ACTIONS TO TAKE:
A: In the text about character buffers under -fbounds-safety, what do `strbufcpy` and `strbufcat` do if the destination array has a size of 0?
B: Extend the text about character buffers under -fbounds-safety, picking up after its final sentence.

TEXT SHOWN:
——————

The most common use of character buffers is to build a string, and then this
string is passed without bounds as a NUL-terminated string to downstream users.
-fbounds-safety and XNU enshrine this practice with the following additions:

* `tsnprintf`: like `snprintf`, but it returns a NUL-terminated string;
* `strbuf` functions, explicitly accepting character buffers and a distinct
  count for each:
  * `strbuflen(buffer, length)`: like `strnlen`;
  * `strbufcmp(a, alen, b, len)`: like `strcmp`;
  * `strbufcasecmp(a, alen, b, blen)`: like `strcasecmp`;
  * `strbufcpy(a, alen, b, blen)`: like `strlcpy` but returns `a` as a NUL-
    terminated string;
  * `strbufcat(a, alen, b, blen)`: like `strlcat` but returns `a` as a NUL-
    terminated string;
* `strl` (new) functions, accepting _one_ character buffer of a known size and
  _one_ NUL-terminated string:
  * `strlcmp(a, b, alen)`: like `strcmp`;
  * `strlcasecmp(a, b, alen)`: like `strcasecmp`.

`strbuf` functions additionally all have overloads accepting character arrays
in lieu of a pointer+length pair: `strbuflen(array)`, `strbufcmp(a, b)`,
`strbufcasecmp(a, b)`, `strbufcpy(a, b)`, `strbufcat(a, b)`.

If the destination array of `strbufcpy` or `strbufcat` has a size of 0, they
return NULL without doing anything else. Otherwise, the destination is always
NUL-terminated and returned as a NUL-terminated string pointer.

With -fbounds-safety enabled, the final operation modifying the character array
should always return a NUL-terminated version of it. For instance, this plain C
code:

```c
char thread_name[MAXTHREADNAMESIZE];
(void) snprintf(thread_name, sizeof(thread_name),
        "dlil_input_%s", ifp->if_xname);
thread_set_thread_name(inp->dlth_thread, thread_name);
```

becomes:

```c
char thread_name_buf[MAXTHREADNAMESIZE];
const char *__null_terminated thread_name;
thread_name = tsnprintf(thread_name_buf, sizeof(thread_name_buf),
        "dlil_input_%s", ifp->if_xname);
thread_set_thread_name(inp->dlth_thread, thread_name);
```

Although `tsnprintf` and `strbuf` functions return a `__null_terminated`
pointer to you for convenience, not all use cases are resolved by calling
`tsnprintf` or `strbufcpy` once. As a quick reference, with -fbounds-safety
enabled, you can use `__unsafe_null_terminated_from_indexable(p_start, p_nul)`
to convert a character array to a `__null_terminated` string if you need to
perform more manipulations. (`p_start` is a pointer to the first character, and
`p_nul` is a pointer to the NUL character in that string.) For instance, if you
build a string with successive calls to `scnprintf`, you would use
`__unsafe_null_terminated_from_indexable` at the end of the sequence to get your
NUL-terminated string pointer.

——————

Extracted records:
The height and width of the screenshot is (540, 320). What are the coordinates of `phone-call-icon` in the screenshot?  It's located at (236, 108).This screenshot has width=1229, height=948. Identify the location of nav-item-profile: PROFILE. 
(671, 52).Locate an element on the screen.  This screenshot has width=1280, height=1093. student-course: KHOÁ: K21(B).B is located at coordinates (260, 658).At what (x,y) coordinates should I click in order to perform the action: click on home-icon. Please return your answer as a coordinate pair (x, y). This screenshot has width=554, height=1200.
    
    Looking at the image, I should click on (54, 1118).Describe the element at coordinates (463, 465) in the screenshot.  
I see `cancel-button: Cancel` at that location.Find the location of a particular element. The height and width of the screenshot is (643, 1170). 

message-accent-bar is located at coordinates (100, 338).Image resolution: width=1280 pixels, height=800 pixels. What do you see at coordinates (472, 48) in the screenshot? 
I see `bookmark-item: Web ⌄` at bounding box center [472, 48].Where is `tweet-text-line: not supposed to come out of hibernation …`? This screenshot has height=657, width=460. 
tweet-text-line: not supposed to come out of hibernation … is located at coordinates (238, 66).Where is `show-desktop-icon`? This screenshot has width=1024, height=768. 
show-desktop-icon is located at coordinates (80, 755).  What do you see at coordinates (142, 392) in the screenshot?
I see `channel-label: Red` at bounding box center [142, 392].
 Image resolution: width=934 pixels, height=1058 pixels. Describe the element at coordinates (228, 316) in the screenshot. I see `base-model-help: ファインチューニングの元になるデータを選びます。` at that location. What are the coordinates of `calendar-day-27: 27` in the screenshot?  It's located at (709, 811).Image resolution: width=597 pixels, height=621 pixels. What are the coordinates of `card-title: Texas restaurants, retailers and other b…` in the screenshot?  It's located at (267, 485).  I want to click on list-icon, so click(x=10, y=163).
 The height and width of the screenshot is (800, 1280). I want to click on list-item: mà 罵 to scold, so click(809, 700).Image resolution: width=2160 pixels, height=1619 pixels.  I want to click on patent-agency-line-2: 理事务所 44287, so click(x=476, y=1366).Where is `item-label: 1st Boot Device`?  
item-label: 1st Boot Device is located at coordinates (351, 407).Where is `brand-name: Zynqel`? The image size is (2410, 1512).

——————

ANSWER LIST:
A: They return NULL without doing anything else.

B:
# I have a choice between `strn*`, `strl*`, `strbuf*`. Which one do I use?

You might come across cases where the same function in different families would
seem like they all do the trick. For instance:

```c
struct foo {
    char buf1[10];
    char buf2[16];
};

void bar(struct foo *f) {
    /* how do I test whether buf1 and buf2 contain the same string? */
    if (strcmp(f->buf1, f->buf2) == 0) { /* ... */ }
    if (strncmp(f->buf1, f->buf2, sizeof(f->buf1)) == 0) { /* ... */ }
    if (strlcmp(f->buf1, f->buf2, sizeof(f->buf1)) == 0) { /* ... */ }
    if (strbufcmp(f->buf1, f->buf2) == 0) { /* ... */ }
}
```

Without -fbounds-safety, these all work the same, but when you enable it,
`strbufcmp` could be the only one that builds. If you do not have the privilege
of -fbounds-safety to guide you to the best choice, as a rule of thumb, you
should prefer APIs in the following order:

1. `strbuf*` APIs;
2. `strl*` APIs;
3. `str*` APIs.

That is, to implement `bar`, you have a choice of `strcmp`, `strncmp` and
`strbufcmp`, and you should prefer `strbufcmp`.

`strn` functions are **never** recommended. You should use `strbuflen` over
`strnlen` (they do the same thing, but having a separate `strbuflen` function
makes the guidance to avoid `strn` functions easier), and you should use
`strbufcmp`, `strlcmp` or even `strcmp` over `strncmp` (depending on whether
you know the length of each string, of just one, or of neither).